Barnard also had an ax to grind, but then that magazine went out of business.

Ancient peoples wrote in pictures painted on rocks, a form of expression which is real and lasting. Later people learned to chisel words into rocks.

Then came paper and ink.

Now it’s bits and screens, perhaps not as enduring as rock or paper.

Temple Grandin says language gets in the way of visual thinking, that words tend to cloud some ways of thinking. What does this all mean in the age of blogs, Facebook, Twitter, which all feed into short attention span, and in a world where success is determined by “Likes?”

In journalism school we were taught to write short. The “Five  Ws and the H” first. Everything else can be cut from the bottom.

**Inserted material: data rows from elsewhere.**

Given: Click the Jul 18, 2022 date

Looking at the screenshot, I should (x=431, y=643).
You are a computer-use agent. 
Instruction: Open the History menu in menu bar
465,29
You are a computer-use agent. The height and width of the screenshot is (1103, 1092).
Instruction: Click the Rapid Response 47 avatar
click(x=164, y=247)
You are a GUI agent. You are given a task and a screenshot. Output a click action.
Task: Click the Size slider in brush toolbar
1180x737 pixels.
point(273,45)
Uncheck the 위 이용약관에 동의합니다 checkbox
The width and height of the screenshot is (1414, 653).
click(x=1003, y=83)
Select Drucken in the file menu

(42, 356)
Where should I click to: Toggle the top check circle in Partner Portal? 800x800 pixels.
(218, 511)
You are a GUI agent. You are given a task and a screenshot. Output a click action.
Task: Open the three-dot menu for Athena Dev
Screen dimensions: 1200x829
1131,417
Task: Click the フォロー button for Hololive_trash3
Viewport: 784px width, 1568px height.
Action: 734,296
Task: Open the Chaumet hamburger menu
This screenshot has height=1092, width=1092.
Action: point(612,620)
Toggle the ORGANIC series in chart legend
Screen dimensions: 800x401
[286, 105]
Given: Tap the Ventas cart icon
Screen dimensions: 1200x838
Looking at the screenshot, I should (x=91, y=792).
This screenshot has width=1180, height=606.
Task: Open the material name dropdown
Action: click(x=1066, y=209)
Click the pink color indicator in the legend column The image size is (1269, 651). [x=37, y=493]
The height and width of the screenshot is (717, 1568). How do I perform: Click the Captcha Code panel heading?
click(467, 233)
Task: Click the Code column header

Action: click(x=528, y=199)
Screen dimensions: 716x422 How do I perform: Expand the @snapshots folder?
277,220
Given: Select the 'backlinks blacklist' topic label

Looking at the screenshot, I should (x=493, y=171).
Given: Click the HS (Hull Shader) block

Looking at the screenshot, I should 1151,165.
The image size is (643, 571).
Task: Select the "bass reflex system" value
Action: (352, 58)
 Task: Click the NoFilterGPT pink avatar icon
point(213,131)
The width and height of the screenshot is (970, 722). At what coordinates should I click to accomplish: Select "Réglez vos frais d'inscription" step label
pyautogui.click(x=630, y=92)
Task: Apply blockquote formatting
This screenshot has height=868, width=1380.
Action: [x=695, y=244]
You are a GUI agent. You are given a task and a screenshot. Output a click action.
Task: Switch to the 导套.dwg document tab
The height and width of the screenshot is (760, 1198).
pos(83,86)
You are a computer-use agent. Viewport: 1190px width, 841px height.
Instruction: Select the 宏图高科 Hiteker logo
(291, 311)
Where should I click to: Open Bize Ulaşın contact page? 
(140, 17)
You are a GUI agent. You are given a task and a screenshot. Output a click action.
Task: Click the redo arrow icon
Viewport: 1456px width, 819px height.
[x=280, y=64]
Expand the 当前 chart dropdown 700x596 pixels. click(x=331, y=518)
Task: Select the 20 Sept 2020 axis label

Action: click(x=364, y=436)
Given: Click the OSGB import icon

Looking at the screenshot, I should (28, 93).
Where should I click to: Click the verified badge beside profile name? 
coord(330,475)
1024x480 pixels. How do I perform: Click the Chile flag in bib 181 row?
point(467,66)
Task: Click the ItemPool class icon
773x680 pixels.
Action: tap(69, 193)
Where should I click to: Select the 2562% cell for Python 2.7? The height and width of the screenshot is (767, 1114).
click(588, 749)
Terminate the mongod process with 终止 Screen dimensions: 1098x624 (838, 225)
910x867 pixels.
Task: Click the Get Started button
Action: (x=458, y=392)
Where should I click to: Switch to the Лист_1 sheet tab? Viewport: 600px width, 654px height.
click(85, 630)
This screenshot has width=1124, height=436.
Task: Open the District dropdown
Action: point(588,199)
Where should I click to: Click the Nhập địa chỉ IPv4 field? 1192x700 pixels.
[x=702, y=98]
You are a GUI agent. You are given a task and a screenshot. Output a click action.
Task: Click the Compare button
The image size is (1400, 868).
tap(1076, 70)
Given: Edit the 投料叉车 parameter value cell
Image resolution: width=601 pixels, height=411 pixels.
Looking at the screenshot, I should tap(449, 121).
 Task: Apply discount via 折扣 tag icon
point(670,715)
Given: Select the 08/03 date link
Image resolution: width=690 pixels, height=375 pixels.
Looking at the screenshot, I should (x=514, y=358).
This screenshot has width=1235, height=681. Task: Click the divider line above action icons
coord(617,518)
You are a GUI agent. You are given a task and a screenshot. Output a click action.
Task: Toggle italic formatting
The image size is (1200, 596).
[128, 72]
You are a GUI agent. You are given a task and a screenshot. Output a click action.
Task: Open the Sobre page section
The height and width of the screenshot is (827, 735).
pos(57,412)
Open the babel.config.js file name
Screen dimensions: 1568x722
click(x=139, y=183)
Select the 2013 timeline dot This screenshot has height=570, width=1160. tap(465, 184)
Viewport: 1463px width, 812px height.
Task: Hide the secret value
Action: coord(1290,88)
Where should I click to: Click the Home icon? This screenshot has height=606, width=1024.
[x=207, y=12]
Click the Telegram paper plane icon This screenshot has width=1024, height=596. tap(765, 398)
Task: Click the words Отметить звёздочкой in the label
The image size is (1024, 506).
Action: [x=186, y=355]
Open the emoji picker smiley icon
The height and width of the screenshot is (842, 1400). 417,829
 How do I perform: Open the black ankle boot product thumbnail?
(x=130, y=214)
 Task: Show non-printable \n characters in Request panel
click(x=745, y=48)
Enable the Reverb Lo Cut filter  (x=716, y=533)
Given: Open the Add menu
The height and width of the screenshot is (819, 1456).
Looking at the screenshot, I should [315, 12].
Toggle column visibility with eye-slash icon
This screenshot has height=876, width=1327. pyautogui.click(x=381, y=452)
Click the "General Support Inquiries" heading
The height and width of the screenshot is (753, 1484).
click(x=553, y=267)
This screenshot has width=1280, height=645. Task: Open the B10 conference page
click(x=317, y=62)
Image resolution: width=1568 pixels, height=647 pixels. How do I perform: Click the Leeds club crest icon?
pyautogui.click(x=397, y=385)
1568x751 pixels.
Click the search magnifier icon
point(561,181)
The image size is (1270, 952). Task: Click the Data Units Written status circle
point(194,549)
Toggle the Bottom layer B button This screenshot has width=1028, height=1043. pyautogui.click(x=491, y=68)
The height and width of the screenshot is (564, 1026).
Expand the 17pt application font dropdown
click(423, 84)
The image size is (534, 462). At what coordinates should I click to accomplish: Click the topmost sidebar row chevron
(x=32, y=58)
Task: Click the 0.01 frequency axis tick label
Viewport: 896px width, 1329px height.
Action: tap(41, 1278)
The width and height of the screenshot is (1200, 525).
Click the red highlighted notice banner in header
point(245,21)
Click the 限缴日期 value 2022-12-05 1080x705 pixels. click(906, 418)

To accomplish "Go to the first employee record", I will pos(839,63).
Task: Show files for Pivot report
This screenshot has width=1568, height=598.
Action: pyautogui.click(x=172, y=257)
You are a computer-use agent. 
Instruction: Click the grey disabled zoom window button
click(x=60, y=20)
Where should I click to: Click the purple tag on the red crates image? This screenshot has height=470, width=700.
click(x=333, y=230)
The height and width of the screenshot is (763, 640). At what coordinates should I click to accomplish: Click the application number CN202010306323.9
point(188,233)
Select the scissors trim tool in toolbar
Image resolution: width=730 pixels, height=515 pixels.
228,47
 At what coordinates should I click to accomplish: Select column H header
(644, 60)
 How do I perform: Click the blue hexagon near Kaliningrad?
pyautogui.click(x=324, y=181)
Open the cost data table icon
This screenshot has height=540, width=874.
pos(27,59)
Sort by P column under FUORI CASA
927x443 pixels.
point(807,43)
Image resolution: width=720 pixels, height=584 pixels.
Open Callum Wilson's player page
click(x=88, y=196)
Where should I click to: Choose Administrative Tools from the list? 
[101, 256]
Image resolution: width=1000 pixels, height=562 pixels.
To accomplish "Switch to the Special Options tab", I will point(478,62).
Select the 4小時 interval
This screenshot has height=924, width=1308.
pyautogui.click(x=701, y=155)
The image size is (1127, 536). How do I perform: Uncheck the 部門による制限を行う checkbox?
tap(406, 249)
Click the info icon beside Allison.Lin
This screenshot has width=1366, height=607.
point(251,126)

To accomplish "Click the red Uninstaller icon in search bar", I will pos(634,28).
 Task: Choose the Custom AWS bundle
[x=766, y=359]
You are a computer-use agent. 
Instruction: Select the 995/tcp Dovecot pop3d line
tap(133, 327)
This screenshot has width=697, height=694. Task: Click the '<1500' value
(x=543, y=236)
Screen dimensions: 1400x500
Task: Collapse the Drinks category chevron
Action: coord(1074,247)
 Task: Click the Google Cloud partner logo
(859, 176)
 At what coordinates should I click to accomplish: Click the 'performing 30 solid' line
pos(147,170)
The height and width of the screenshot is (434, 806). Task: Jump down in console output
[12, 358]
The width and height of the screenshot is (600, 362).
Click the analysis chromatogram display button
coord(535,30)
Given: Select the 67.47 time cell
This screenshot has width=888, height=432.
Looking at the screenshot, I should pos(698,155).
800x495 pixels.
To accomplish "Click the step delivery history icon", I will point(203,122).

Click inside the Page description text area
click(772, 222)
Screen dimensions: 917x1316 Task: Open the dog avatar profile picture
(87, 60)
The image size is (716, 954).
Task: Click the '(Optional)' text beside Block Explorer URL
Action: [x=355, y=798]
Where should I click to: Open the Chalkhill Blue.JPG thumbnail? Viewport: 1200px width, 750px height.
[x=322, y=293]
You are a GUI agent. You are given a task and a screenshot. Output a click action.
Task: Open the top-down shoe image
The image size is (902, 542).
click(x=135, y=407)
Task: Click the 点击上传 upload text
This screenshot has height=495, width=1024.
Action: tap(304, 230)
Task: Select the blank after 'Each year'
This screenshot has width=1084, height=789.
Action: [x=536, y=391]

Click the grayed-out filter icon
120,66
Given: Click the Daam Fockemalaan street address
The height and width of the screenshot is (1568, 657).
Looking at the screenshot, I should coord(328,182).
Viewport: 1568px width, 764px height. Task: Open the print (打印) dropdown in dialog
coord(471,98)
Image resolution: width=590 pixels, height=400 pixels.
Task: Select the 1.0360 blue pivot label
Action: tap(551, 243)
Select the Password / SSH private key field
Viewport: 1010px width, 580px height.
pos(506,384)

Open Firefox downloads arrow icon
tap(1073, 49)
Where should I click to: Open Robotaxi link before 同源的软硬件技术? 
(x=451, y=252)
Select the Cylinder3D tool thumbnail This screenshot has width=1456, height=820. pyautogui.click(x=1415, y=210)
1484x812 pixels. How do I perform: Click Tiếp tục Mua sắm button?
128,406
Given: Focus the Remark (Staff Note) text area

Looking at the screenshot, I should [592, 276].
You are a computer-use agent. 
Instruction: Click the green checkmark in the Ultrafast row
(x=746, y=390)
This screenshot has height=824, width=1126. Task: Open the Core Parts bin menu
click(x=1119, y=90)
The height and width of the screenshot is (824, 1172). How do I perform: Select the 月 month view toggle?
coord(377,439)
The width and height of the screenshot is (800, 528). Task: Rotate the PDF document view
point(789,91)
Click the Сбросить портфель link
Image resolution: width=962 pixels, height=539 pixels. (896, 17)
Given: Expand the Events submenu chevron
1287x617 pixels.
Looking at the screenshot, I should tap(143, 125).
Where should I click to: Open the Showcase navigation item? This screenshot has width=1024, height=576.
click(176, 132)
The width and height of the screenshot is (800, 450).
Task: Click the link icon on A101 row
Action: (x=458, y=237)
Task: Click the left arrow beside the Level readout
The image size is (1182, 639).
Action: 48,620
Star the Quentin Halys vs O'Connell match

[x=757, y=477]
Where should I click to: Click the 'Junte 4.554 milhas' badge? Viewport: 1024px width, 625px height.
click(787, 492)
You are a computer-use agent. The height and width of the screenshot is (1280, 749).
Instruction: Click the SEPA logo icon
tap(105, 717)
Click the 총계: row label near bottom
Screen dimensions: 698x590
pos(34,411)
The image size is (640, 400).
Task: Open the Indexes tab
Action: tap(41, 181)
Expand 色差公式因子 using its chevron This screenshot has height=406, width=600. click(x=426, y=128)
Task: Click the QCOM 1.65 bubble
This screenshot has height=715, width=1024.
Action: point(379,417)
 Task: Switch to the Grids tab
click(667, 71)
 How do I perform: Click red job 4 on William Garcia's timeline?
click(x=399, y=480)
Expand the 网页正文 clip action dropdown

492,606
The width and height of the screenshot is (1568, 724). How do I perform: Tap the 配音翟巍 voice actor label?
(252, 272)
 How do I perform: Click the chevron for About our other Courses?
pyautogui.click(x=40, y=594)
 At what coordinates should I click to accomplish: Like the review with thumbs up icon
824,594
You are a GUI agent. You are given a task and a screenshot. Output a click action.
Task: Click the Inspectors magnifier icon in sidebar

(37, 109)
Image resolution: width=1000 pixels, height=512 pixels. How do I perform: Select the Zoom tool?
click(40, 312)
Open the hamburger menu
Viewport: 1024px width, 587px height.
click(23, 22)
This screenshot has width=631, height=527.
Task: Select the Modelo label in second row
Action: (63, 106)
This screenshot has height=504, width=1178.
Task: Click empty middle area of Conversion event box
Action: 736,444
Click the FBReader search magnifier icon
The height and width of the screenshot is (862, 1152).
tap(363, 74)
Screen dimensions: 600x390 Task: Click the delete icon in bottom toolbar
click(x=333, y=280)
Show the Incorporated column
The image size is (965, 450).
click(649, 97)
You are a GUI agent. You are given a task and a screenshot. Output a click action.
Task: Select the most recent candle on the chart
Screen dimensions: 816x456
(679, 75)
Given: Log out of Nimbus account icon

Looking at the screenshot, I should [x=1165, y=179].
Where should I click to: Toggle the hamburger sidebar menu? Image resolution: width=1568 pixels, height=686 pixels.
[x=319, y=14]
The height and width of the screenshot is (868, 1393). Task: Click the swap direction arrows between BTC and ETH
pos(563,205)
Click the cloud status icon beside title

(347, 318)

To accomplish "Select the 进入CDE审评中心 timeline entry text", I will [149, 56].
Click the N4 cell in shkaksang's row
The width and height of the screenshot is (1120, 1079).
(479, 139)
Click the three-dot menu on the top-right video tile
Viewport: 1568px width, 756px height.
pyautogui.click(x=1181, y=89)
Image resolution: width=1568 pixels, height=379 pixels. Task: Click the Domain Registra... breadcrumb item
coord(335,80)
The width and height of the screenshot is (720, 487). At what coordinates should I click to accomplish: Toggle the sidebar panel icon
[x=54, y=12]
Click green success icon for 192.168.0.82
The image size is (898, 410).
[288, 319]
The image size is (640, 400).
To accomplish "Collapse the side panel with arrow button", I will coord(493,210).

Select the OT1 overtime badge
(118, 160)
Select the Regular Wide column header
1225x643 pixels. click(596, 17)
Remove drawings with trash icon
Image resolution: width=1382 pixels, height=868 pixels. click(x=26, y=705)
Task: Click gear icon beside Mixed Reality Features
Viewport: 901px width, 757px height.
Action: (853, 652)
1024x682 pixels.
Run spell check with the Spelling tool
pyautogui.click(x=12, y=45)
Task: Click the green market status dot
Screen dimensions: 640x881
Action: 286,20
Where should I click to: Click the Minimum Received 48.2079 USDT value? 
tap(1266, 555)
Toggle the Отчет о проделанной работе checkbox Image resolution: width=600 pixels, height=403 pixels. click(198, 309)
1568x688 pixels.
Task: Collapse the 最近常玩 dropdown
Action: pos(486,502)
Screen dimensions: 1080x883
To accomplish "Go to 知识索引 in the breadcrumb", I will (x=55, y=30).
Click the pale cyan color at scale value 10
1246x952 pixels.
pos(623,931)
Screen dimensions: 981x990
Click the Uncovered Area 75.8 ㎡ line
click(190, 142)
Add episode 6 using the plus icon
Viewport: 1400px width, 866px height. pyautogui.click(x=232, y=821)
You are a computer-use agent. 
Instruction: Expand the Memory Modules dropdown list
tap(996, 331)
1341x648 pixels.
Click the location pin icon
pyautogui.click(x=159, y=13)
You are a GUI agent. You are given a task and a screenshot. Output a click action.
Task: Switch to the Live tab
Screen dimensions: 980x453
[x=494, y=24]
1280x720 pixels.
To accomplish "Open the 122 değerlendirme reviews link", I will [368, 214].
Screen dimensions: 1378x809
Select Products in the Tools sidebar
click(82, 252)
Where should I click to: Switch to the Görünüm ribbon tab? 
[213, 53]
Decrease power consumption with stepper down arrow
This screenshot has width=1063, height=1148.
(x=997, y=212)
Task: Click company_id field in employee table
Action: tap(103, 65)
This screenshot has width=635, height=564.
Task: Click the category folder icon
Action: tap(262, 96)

An editor once told me the end of the world could be written in 10 column inches.

It’s also struck me that poetry is a form of condensing words into a picture.

As both a photographer and writer I see that pictures get way more “likes” than the words. I’ve been conducting an unscientific study, which I think is unbiased since nobody’s paying to view or to read. The photos win hands-down, 5-1 or better.

There also have been instances when I have posted something to read and someone has “liked” it so fast I know there’s no way they could have actually read it.

If you write a book, however, longer is often believed to be better. But will anyone read it? Or will they skip through it looking for the pictures, those you’ve painted with words? Or go right to the ending?

In this new age of expression it’s up to those who create to figure out how best to get their ideas out there. Perhaps there’s something to be learned from poets.

Like those who painted rock walls before us, we have no other choice. We can blame electronic media but then did the ancients blame rock walls?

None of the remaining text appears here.